Instructions to follow:
Using the entries that follow, report the number of lines that include the string "comment", without any other text.

Records excerpted from a collection:
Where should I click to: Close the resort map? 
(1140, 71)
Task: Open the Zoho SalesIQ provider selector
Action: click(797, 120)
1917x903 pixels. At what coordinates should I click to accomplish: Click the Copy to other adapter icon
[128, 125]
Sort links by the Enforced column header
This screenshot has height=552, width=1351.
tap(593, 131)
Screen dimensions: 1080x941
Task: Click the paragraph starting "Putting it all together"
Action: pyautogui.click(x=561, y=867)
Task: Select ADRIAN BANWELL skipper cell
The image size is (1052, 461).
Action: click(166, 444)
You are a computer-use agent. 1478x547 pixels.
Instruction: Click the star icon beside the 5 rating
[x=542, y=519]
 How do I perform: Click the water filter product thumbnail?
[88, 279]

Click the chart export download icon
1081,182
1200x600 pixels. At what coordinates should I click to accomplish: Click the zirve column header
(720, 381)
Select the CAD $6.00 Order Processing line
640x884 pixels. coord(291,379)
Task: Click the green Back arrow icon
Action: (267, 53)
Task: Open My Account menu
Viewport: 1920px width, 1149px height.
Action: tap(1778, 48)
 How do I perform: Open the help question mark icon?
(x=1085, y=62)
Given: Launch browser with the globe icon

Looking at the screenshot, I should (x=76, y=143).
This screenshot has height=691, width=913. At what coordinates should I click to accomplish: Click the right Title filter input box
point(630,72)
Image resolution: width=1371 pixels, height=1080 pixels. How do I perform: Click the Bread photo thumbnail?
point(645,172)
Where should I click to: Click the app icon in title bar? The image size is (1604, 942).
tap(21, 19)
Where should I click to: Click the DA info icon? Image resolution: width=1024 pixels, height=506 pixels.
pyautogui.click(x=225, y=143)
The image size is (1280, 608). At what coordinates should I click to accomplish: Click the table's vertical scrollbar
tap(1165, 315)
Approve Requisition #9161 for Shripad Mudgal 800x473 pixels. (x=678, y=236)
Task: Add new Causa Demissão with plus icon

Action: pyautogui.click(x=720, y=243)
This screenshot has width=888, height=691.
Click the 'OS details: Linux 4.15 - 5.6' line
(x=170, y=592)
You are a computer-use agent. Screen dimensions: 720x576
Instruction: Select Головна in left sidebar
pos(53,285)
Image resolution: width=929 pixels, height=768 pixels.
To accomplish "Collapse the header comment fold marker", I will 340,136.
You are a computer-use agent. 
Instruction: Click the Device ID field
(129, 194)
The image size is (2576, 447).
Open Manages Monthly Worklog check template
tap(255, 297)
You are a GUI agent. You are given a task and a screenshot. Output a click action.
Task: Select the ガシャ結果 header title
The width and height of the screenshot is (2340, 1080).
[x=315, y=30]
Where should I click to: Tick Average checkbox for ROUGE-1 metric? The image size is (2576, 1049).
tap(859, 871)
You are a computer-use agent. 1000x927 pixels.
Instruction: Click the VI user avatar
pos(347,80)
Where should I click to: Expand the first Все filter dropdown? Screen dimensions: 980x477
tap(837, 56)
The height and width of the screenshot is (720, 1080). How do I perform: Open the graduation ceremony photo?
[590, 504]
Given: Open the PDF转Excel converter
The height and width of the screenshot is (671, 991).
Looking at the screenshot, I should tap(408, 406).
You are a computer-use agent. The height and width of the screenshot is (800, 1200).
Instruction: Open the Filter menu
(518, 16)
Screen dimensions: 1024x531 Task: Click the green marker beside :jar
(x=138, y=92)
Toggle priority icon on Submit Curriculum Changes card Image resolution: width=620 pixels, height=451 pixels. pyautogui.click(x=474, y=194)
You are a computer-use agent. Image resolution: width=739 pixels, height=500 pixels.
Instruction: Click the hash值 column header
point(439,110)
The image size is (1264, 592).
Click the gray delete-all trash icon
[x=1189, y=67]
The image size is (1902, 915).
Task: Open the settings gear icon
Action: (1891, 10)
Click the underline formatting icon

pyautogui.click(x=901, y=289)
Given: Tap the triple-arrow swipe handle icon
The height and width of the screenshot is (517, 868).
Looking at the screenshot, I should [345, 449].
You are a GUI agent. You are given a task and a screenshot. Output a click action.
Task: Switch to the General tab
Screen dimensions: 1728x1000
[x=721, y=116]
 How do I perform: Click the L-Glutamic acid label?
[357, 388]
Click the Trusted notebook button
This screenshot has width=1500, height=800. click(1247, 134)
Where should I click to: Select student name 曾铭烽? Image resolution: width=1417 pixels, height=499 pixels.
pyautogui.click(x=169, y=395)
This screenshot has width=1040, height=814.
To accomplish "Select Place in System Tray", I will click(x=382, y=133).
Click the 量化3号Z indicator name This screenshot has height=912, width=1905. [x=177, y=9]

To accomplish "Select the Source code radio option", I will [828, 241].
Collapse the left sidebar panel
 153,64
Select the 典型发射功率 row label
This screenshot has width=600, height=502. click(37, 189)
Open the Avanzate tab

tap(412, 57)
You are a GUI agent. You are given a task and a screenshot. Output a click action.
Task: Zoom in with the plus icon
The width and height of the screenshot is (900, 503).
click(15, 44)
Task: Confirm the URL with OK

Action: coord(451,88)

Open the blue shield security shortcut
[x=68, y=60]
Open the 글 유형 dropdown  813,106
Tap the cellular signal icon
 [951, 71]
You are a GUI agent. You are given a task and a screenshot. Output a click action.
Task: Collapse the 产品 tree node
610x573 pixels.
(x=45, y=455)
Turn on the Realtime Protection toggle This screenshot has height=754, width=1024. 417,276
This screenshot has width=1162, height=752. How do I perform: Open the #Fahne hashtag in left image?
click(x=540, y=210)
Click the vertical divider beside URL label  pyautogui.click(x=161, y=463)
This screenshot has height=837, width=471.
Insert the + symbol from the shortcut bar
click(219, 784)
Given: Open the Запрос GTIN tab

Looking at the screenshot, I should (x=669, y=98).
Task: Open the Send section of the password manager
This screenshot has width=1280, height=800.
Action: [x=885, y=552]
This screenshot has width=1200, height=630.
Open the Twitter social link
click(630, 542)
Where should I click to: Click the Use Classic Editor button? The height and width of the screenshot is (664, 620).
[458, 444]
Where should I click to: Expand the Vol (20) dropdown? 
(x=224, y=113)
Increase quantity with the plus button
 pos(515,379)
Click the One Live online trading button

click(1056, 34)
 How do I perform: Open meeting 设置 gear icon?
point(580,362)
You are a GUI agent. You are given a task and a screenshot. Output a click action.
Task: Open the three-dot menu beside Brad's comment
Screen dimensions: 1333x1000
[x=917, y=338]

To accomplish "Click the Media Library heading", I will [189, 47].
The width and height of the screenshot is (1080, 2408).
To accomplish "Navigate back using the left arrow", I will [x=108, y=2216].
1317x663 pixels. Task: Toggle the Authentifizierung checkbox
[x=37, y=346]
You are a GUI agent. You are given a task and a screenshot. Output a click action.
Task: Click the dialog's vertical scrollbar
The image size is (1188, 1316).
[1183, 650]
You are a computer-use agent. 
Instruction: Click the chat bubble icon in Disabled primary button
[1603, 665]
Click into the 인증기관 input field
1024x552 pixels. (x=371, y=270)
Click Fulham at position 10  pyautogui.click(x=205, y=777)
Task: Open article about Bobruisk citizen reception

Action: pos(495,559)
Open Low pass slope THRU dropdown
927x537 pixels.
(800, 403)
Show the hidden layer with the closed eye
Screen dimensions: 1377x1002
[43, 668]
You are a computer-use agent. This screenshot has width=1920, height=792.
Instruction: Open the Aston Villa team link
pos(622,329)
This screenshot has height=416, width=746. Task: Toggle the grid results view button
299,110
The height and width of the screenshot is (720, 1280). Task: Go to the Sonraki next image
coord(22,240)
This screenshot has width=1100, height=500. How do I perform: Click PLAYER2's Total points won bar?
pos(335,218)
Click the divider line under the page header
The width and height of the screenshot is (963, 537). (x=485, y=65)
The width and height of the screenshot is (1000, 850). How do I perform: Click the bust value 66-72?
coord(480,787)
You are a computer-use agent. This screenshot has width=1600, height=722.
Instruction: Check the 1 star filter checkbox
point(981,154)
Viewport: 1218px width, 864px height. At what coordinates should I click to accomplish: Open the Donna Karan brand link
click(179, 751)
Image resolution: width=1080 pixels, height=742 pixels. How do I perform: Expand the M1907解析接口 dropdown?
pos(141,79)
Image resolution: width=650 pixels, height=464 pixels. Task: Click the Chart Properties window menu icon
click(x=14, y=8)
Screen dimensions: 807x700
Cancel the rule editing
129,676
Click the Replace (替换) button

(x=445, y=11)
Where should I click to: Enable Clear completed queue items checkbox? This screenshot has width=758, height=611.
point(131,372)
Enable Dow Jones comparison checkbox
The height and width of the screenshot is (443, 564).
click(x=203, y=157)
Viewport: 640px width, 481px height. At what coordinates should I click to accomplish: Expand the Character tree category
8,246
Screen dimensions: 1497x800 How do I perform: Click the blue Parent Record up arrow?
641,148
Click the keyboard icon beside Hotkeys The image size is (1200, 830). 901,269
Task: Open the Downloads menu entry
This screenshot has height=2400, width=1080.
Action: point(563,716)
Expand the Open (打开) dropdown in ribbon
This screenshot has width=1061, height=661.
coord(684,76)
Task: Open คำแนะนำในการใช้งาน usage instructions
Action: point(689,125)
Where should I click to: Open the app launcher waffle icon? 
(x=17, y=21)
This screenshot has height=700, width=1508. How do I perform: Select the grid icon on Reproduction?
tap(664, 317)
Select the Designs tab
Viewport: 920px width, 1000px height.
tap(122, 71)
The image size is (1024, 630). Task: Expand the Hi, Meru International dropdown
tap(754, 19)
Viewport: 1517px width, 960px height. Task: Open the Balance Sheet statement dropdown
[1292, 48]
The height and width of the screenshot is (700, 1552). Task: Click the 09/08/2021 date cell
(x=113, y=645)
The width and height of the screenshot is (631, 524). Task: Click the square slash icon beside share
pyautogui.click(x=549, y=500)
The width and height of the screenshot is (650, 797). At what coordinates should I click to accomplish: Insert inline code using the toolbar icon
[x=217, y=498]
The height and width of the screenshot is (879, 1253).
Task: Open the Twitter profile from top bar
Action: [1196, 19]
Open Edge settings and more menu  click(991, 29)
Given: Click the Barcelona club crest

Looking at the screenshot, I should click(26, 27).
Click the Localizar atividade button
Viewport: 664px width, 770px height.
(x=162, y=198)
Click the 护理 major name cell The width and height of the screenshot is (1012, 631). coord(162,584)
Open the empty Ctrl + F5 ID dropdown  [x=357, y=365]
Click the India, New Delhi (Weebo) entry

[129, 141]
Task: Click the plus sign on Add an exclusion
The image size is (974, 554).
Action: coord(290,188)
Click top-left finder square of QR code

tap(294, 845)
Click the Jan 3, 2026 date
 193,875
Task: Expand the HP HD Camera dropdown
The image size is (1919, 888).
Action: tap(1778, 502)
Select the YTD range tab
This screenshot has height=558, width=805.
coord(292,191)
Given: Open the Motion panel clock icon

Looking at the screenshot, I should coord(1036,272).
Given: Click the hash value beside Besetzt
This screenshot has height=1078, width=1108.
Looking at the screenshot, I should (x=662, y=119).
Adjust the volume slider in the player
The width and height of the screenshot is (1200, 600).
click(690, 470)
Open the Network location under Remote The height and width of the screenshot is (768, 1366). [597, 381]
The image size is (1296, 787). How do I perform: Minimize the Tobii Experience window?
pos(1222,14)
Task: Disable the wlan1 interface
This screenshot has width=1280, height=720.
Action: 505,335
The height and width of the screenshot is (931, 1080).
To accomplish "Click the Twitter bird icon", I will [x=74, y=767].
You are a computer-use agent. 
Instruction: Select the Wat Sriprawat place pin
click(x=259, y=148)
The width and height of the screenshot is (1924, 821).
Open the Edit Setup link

The answer:
2